Eisler's Hollywood Songbook features songs with influences from Schubert song cycles to serialism and cabaret, whilst Bernstein's Oif Mayn Khas'neh (At My Wedding) is a raucous dismemberment of the Jewish klezmer style.

Cole Porter was one of the most prolific songwriters for the musical theatre stage on Broadway, noted for his style, wit and sophistication (extracts from Leeds International Concert Season).

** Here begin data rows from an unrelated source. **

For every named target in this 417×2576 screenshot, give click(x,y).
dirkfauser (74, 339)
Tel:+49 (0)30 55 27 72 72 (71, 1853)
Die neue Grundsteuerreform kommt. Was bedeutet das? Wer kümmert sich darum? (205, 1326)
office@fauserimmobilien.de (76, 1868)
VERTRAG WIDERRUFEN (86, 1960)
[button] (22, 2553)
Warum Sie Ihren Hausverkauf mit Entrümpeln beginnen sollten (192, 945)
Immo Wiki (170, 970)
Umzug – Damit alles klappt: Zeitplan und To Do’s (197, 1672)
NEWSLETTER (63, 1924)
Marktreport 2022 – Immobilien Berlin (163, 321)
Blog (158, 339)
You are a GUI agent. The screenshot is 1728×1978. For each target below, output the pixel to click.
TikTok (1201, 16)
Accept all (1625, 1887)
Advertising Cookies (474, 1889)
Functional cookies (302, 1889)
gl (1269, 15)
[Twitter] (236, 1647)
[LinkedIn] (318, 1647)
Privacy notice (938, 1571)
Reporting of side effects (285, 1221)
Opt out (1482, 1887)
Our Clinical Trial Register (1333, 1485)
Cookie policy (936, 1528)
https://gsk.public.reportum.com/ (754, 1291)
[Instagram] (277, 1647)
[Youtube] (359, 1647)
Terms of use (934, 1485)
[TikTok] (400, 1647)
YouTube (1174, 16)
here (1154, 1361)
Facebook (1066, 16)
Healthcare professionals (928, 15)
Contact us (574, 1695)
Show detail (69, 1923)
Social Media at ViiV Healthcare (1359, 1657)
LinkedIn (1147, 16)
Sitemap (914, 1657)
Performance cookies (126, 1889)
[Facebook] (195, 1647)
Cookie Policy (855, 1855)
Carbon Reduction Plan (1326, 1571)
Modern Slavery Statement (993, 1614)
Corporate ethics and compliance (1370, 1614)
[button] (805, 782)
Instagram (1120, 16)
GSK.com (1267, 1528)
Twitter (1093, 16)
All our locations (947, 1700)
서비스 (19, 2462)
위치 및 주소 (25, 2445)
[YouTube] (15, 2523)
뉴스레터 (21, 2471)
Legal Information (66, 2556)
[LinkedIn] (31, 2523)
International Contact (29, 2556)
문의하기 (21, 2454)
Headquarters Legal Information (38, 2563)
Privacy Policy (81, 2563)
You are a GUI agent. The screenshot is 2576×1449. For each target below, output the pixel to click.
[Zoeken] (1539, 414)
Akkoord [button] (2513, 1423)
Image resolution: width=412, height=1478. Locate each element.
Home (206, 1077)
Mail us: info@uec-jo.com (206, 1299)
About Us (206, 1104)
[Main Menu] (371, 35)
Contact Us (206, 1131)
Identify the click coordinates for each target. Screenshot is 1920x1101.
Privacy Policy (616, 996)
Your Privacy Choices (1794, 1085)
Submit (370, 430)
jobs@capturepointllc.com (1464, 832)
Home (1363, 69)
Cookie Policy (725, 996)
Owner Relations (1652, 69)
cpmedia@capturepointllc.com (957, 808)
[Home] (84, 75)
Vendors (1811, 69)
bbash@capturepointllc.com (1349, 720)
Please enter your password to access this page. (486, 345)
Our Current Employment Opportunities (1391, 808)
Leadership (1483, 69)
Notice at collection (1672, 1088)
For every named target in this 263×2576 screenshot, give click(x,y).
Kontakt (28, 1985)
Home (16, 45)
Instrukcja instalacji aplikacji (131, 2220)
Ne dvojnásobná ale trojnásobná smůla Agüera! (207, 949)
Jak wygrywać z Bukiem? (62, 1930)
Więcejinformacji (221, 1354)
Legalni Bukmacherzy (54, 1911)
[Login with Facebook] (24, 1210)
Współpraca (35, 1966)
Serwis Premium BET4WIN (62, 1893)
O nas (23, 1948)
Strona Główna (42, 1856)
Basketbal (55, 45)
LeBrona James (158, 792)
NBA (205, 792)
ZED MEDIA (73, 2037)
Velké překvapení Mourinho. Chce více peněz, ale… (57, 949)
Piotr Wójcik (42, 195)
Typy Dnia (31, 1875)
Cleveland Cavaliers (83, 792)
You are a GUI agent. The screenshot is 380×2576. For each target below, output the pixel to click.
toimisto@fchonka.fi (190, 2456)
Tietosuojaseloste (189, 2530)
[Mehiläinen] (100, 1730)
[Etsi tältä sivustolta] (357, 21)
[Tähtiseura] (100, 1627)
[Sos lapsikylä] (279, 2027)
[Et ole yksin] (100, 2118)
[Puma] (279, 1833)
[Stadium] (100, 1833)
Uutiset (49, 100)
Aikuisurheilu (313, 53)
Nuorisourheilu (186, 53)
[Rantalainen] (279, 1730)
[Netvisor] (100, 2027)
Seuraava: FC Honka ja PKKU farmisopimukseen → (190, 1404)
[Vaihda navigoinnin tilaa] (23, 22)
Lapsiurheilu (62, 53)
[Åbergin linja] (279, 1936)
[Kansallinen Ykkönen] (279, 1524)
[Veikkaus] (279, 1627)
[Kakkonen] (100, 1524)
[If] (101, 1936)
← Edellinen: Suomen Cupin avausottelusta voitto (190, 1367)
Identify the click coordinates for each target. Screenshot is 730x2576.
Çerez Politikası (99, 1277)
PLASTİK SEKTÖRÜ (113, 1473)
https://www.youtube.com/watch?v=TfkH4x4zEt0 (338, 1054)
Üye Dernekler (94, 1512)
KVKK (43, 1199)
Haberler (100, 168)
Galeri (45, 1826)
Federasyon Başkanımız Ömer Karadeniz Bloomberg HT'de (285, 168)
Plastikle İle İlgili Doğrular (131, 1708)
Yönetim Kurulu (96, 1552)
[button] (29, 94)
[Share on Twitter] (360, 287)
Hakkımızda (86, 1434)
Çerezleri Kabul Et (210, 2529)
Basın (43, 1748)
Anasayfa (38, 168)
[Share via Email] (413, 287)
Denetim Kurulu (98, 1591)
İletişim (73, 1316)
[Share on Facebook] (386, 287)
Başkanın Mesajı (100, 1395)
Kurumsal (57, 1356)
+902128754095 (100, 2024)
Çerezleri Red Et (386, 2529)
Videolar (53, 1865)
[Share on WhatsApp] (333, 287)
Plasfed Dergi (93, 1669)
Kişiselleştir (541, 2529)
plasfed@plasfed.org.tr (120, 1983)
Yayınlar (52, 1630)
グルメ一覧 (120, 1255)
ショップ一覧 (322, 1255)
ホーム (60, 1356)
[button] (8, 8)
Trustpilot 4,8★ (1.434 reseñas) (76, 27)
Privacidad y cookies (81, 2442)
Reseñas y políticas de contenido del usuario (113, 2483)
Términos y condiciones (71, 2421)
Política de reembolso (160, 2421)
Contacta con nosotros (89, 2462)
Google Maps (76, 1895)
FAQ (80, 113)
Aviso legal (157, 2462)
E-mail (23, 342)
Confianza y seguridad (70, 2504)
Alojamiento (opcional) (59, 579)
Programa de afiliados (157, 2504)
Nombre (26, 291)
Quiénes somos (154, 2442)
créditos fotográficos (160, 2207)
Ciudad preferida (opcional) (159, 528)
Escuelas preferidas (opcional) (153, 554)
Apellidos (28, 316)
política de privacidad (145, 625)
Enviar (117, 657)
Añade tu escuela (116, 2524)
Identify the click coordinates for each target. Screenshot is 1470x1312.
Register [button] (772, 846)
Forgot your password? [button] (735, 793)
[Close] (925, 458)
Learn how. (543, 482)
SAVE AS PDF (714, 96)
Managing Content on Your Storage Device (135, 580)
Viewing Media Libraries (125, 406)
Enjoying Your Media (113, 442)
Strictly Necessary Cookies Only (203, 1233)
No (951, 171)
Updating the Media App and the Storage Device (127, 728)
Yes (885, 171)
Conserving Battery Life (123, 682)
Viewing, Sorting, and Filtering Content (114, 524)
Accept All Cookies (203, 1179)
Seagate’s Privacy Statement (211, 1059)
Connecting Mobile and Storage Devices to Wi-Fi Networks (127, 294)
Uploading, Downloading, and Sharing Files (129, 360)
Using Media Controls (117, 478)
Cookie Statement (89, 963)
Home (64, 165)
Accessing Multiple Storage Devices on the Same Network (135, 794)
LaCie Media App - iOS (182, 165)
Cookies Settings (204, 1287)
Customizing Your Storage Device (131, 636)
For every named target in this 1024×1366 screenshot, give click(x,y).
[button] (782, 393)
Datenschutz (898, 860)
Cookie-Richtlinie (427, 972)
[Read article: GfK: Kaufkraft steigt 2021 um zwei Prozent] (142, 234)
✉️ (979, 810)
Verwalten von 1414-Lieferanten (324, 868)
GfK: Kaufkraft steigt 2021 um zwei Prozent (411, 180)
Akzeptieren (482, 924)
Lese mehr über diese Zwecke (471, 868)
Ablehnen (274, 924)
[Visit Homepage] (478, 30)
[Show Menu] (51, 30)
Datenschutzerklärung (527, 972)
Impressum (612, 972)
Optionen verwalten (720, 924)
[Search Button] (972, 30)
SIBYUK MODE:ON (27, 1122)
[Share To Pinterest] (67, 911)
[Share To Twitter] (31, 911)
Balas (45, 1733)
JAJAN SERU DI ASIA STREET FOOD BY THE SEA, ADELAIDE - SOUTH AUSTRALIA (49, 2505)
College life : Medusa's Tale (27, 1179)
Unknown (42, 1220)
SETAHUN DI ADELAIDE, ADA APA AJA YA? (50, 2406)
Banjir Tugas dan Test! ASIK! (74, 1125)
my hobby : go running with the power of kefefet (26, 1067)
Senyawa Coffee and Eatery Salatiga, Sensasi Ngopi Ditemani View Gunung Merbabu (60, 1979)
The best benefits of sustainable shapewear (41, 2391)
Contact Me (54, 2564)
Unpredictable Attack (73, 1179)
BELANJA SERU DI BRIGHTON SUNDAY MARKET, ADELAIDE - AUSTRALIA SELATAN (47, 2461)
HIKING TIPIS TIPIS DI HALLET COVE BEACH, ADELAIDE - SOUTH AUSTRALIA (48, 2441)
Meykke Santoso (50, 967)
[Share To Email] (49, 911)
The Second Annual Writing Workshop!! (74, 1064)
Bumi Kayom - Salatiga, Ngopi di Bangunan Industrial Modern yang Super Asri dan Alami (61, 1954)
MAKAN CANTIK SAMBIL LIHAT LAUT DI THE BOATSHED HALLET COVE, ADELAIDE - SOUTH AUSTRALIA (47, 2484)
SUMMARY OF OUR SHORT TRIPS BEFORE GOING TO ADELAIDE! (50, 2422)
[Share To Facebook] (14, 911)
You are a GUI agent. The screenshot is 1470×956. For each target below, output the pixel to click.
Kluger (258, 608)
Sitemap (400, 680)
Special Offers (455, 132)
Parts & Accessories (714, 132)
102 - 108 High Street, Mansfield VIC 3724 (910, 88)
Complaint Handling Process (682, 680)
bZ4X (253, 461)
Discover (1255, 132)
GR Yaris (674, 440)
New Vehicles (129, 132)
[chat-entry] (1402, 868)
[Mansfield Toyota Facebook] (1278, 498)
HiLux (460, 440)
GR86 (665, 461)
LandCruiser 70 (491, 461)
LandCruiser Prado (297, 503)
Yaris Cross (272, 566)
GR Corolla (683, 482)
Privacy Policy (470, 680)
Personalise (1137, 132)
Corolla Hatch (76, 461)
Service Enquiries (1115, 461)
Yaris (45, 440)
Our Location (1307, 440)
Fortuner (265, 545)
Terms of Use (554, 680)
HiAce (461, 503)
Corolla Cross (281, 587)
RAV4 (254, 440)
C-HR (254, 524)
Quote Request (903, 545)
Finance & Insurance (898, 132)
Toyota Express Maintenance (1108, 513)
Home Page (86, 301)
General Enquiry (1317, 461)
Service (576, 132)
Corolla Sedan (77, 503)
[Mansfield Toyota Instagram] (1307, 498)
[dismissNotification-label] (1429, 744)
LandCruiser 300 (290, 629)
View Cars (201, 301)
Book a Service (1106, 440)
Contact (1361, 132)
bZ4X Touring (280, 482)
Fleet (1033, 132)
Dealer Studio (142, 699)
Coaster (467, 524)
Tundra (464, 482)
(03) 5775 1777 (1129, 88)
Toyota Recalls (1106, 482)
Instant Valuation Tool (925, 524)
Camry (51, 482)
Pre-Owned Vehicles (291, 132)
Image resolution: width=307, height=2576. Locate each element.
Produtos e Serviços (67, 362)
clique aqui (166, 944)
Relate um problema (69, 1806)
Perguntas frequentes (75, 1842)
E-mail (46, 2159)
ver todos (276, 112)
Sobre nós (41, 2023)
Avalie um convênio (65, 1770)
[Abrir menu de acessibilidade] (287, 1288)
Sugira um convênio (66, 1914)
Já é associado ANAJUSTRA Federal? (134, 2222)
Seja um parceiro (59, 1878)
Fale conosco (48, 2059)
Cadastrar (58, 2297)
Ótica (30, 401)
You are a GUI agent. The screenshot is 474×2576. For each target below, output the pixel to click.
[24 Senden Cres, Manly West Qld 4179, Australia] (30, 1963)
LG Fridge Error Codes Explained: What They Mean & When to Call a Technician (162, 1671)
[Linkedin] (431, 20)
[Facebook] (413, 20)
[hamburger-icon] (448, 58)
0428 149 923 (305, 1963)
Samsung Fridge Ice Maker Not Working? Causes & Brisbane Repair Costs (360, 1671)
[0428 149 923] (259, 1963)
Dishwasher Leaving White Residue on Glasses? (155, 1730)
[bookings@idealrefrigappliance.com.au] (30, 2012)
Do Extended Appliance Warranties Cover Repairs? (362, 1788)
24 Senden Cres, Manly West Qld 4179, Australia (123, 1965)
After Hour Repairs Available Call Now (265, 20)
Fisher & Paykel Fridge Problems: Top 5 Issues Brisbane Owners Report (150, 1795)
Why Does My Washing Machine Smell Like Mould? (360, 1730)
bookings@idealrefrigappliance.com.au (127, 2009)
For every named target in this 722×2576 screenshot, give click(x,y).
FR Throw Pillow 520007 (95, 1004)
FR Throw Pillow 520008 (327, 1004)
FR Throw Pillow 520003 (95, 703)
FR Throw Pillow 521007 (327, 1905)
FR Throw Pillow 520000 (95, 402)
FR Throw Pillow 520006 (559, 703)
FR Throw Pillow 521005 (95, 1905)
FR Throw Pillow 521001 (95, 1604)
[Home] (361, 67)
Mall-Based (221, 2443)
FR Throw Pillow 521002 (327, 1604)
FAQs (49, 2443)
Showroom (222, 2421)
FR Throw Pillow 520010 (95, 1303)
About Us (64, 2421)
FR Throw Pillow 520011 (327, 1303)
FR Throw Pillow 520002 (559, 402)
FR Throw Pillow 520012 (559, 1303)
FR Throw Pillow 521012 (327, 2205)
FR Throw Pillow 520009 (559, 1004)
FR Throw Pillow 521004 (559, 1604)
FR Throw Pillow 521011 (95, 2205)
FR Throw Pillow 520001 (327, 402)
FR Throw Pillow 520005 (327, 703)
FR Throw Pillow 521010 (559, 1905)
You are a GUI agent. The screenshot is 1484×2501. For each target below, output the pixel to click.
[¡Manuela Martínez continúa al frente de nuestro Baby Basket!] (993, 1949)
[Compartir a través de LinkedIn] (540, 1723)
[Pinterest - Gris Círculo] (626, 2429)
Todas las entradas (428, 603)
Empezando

Robert Cockroft in the Yorkshire Post writes:

Immler clearly relishes this repertoire and has the intelligence, technique and personality to bring it to vibrant life. His voice is astonishing in its range and quality, from a powerful profundo to a mahogany middle and incisive top. With fine accompaniments from Danny Driver, he showed Barber’s Hermit Songs for the masterpieces they are, phrased Elliott Carter’s Frost Songs with exceptional grace and dazzled us with Porter’s genius.

 

PROGRAMME DETAILS

Heine settings by Mendelssohn, Schubert and Schumann

A ‚classic‘ recital programme including Schubert’s Schwanengesang (Heine settings) and Schumann’s opus 24, written in his ‘Liederjahr’ of 1840, which features the last song ‘Mit Myrten und Rosen‘ wherein he musically and textually hints at his wedding present for Clara -  known to us as his cycle Myrthen (opus 25).